Il “Guarda che luna” del clan sempre più vicino alla demolizione. TAR boccia ricorso

Secondo i giudici del tribunale amministrativo i Romito modificarono fortemente i manufatti, trasformando una semplice veranda in una sala ristorante

Dopo il sequestro del settembre 2017, confermato a luglio 2018 quando venne meno anche la facoltà d’uso, ora i Romito, titolari del ristorante di Manfredonia, “Guarda che luna” hanno incassato il no del TAR Puglia al ricorso presentato dalla “Bar Centrale sas di Romito Francesco & C.”. La società è stata inoltre condannata al pagamento in favore del Comune di Manfredonia delle spese di lite, liquidate in 1500 euro. Inoltre c’è anche la condanna al pagamento di ulteriori 1500 euro in favore del Ministero dei Beni Culturali e della Soprintendenza.
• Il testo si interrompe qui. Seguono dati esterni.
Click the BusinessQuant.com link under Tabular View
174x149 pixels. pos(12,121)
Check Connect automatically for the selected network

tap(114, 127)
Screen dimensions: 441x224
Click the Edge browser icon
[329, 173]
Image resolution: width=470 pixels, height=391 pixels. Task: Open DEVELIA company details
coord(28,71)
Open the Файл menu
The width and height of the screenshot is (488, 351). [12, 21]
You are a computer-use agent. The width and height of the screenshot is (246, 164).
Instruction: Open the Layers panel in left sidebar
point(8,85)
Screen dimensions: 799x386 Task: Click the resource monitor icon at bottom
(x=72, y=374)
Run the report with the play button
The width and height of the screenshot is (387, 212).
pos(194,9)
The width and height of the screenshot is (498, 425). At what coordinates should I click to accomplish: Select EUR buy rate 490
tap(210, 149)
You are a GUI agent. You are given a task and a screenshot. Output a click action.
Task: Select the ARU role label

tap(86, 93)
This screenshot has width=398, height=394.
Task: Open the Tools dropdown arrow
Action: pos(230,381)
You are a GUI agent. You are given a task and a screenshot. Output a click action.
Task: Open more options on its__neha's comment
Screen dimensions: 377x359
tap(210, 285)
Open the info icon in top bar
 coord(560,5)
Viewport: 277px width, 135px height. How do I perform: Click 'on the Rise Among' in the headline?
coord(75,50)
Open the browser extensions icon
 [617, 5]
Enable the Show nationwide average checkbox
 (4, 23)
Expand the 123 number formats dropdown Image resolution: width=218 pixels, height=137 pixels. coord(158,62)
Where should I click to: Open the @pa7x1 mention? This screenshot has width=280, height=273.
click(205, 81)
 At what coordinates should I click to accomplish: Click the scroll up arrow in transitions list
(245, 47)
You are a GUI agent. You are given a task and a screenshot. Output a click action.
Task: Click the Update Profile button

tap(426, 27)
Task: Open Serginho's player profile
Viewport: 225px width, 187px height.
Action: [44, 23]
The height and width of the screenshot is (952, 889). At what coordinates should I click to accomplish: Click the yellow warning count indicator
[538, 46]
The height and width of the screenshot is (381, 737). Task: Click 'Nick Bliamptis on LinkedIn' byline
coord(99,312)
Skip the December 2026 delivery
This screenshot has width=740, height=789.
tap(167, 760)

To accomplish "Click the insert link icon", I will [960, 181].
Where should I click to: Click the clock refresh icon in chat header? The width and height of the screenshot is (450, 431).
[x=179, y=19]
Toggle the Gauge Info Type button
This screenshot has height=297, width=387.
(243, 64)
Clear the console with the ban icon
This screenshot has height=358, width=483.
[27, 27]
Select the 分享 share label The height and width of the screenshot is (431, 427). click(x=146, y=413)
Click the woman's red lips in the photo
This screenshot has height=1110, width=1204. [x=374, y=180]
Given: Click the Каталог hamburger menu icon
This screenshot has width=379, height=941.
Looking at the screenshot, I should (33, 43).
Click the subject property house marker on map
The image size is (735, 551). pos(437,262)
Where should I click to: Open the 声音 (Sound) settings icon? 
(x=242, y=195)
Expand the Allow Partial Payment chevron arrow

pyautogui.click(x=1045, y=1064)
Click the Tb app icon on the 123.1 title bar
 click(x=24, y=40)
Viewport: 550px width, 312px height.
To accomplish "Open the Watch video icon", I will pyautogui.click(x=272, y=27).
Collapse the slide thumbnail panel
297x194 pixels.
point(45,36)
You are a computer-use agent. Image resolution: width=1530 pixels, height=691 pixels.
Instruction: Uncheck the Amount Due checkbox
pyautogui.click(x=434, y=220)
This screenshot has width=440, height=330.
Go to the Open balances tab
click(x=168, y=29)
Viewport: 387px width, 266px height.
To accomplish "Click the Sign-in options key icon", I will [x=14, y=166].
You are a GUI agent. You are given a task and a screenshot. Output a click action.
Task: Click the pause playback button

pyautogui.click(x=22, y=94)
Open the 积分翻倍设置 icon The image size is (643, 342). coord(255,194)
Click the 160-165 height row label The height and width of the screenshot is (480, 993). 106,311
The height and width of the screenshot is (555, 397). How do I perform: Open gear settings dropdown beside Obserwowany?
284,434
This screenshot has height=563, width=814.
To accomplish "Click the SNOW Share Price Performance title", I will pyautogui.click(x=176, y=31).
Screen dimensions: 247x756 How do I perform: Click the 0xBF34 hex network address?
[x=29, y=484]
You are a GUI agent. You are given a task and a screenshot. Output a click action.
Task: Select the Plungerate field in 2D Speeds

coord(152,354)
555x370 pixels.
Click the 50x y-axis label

Per il TAR “non è condivisibile l’affermazione dei ricorrenti secondo i quali le opere non hanno alterato i volumi e le superfici esistenti”. Secondo i giudici del tribunale amministrativo i Romito modificarono fortemente i manufatti, trasformando una semplice veranda in una sala ristorante.

Per il gestore dell’attività, Michele Romito (fratello del boss Mario Luciano, morto nella strage di San Marco del 9 agosto 2017, ndr) si tratta di una vera e propria batosta. Il suo “Guarda che luna” è più che mai vicino ad essere smantellato.